* Collected data entries *
^^^^^^^^
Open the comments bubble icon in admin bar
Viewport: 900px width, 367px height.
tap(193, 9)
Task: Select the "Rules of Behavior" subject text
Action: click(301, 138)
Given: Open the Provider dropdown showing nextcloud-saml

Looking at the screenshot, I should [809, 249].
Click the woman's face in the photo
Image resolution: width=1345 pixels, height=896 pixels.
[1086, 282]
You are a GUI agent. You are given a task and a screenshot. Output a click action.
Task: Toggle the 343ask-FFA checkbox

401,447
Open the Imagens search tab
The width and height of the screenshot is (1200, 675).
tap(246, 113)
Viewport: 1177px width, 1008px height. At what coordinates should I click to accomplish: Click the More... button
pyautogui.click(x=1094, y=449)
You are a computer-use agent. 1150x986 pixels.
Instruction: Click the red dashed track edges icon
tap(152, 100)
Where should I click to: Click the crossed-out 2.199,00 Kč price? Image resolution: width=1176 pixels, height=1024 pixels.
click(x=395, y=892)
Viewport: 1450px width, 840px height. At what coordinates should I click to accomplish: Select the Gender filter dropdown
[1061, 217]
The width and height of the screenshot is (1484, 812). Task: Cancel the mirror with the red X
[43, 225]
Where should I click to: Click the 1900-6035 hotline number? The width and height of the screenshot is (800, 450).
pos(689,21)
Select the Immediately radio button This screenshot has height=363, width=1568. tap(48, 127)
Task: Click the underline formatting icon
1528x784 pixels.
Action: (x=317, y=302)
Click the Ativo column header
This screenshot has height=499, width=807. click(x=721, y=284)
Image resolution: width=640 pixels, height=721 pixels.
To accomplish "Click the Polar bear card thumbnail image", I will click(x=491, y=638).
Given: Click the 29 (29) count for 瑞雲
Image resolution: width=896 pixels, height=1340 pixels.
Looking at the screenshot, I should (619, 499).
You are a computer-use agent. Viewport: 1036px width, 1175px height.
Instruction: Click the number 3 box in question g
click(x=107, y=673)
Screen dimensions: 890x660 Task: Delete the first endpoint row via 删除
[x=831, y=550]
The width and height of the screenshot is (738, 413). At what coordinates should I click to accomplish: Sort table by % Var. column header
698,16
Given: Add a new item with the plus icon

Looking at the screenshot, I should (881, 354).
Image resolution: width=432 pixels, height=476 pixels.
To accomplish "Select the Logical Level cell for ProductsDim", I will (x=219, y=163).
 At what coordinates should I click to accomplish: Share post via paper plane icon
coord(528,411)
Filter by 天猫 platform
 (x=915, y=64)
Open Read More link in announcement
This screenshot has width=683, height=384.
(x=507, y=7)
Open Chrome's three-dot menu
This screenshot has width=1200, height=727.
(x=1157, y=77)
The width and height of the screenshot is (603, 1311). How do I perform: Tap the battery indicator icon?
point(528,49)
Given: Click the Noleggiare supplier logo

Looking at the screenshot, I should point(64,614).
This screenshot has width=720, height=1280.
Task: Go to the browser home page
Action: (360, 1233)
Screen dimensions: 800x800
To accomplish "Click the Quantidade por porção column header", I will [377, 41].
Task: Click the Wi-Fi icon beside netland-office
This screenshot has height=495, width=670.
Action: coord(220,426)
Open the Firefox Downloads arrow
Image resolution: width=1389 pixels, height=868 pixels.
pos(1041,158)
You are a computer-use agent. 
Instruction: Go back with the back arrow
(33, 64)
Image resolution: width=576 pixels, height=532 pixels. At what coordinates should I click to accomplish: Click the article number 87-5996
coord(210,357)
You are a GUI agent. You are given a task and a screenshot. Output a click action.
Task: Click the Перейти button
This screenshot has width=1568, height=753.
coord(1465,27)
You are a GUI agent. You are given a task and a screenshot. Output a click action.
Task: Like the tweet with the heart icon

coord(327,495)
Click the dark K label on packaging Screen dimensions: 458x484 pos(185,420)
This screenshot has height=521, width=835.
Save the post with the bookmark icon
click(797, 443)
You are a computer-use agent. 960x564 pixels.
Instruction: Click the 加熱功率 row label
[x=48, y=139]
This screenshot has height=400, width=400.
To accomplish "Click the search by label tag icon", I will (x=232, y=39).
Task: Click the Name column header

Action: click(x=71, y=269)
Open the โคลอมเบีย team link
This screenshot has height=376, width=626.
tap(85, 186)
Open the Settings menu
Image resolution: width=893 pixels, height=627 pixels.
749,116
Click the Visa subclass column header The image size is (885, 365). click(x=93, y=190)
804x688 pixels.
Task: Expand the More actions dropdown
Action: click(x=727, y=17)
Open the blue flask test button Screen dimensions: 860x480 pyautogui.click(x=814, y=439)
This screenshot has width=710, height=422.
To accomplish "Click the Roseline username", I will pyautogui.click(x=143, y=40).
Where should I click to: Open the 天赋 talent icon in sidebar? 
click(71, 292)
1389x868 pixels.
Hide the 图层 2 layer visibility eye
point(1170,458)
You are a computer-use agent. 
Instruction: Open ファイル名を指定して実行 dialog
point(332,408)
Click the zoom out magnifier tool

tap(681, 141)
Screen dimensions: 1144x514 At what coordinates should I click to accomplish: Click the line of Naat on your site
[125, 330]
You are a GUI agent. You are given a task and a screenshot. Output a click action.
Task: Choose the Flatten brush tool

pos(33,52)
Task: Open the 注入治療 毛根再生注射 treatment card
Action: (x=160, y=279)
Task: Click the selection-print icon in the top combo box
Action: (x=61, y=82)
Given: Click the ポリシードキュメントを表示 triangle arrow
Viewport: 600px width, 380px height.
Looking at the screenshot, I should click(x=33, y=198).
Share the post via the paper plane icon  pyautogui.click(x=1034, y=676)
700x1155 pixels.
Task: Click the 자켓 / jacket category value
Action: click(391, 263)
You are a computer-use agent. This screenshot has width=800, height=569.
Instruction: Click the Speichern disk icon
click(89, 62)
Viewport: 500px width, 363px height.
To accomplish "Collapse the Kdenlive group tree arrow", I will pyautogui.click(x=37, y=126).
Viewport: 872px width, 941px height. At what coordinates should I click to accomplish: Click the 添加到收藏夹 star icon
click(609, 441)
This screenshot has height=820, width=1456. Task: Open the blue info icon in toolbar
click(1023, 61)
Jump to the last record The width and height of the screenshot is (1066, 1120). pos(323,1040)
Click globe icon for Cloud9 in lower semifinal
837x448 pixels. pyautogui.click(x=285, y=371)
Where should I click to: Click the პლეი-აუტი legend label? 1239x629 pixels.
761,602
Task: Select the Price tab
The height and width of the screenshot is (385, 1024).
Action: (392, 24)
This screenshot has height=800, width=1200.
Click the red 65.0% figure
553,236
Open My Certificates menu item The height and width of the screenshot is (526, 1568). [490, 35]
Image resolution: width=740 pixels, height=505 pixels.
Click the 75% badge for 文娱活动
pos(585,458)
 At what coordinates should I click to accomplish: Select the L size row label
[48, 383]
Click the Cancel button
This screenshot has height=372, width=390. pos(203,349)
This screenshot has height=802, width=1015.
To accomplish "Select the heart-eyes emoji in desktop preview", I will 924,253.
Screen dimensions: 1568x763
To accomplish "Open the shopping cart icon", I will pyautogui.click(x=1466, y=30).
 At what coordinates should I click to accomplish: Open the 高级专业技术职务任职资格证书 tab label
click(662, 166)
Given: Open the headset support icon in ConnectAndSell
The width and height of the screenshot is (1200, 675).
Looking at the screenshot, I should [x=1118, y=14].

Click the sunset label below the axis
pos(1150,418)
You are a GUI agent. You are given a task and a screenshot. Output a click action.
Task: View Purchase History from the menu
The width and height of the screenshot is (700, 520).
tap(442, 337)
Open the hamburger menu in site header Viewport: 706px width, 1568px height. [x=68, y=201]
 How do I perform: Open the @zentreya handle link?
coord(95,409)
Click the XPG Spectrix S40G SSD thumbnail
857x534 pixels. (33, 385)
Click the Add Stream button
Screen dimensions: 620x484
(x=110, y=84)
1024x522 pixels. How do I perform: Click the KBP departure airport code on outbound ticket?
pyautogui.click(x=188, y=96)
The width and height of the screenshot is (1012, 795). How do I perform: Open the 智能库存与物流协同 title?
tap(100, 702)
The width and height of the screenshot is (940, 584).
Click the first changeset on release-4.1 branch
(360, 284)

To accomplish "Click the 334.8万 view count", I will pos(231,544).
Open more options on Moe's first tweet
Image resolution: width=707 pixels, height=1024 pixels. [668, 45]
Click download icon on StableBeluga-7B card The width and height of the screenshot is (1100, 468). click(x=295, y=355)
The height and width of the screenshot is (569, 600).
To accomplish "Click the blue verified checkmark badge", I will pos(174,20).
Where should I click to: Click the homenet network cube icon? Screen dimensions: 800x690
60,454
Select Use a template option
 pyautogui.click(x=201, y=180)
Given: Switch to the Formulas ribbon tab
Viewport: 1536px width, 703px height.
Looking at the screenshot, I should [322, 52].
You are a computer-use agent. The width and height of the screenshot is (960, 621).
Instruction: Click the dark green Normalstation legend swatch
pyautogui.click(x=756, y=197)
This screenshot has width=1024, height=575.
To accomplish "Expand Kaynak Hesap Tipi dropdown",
^^^^^^^^
Search the records for lines holding the word "computer", then copy each line you find.

You are a computer-use agent. 1150x986 pixels.
You are a computer-use agent. Viewport: 1036px width, 1175px height.
You are a computer-use agent. 
You are a computer-use agent. 960x564 pixels.
You are a computer-use agent. 
You are a computer-use agent. This screenshot has width=800, height=569.
You are a computer-use agent. The width and height of the screenshot is (960, 621).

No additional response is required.